[INPUT RECORDS]

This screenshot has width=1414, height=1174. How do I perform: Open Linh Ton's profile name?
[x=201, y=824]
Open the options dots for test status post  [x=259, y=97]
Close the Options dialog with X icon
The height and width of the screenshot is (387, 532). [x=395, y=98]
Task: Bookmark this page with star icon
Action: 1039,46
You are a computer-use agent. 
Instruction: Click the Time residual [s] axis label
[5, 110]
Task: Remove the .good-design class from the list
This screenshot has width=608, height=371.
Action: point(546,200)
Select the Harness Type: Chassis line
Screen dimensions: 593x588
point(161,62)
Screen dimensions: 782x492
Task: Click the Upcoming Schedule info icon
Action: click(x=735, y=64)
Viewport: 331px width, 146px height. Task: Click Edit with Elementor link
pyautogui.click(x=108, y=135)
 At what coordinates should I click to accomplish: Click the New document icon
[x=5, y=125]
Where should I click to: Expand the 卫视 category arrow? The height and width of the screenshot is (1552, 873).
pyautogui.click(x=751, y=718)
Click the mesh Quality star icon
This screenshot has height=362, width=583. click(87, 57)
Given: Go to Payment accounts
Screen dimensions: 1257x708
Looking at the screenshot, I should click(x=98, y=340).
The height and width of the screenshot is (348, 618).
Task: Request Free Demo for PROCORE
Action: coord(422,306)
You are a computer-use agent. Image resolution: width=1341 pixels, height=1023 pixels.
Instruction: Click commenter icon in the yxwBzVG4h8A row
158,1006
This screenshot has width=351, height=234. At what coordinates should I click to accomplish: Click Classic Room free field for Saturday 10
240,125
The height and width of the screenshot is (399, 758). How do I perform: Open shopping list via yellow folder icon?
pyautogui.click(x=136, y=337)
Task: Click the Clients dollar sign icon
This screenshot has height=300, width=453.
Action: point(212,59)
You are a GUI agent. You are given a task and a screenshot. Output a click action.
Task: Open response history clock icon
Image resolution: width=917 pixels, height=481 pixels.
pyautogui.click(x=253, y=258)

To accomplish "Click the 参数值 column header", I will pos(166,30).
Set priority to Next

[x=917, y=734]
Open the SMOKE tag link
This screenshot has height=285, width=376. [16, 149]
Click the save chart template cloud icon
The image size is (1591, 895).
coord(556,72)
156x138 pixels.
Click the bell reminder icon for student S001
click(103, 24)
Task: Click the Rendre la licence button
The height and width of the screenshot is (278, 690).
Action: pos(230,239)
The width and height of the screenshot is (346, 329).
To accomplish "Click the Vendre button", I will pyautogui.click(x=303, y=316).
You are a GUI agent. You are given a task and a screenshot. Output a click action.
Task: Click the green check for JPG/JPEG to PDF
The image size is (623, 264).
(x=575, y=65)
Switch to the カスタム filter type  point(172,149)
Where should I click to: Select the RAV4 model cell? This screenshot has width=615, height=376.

[/INPUT RECORDS]

- TASK REQUIREMENTS
Copy out, exactly and alone, the lines of the entries above between the ones holding "Instruction: Click commenter" and "Switch to the", inclusive.

- EXPECTED OUTPUT
Instruction: Click commenter icon in the yxwBzVG4h8A row
158,1006
This screenshot has width=351, height=234. At what coordinates should I click to accomplish: Click Classic Room free field for Saturday 10
240,125
The height and width of the screenshot is (399, 758). How do I perform: Open shopping list via yellow folder icon?
pyautogui.click(x=136, y=337)
Task: Click the Clients dollar sign icon
This screenshot has height=300, width=453.
Action: point(212,59)
You are a GUI agent. You are given a task and a screenshot. Output a click action.
Task: Open response history clock icon
Image resolution: width=917 pixels, height=481 pixels.
pyautogui.click(x=253, y=258)

To accomplish "Click the 参数值 column header", I will pos(166,30).
Set priority to Next

[x=917, y=734]
Open the SMOKE tag link
This screenshot has height=285, width=376. [16, 149]
Click the save chart template cloud icon
The image size is (1591, 895).
coord(556,72)
156x138 pixels.
Click the bell reminder icon for student S001
click(103, 24)
Task: Click the Rendre la licence button
The height and width of the screenshot is (278, 690).
Action: pos(230,239)
The width and height of the screenshot is (346, 329).
To accomplish "Click the Vendre button", I will pyautogui.click(x=303, y=316).
You are a GUI agent. You are given a task and a screenshot. Output a click action.
Task: Click the green check for JPG/JPEG to PDF
The image size is (623, 264).
(x=575, y=65)
Switch to the カスタム filter type  point(172,149)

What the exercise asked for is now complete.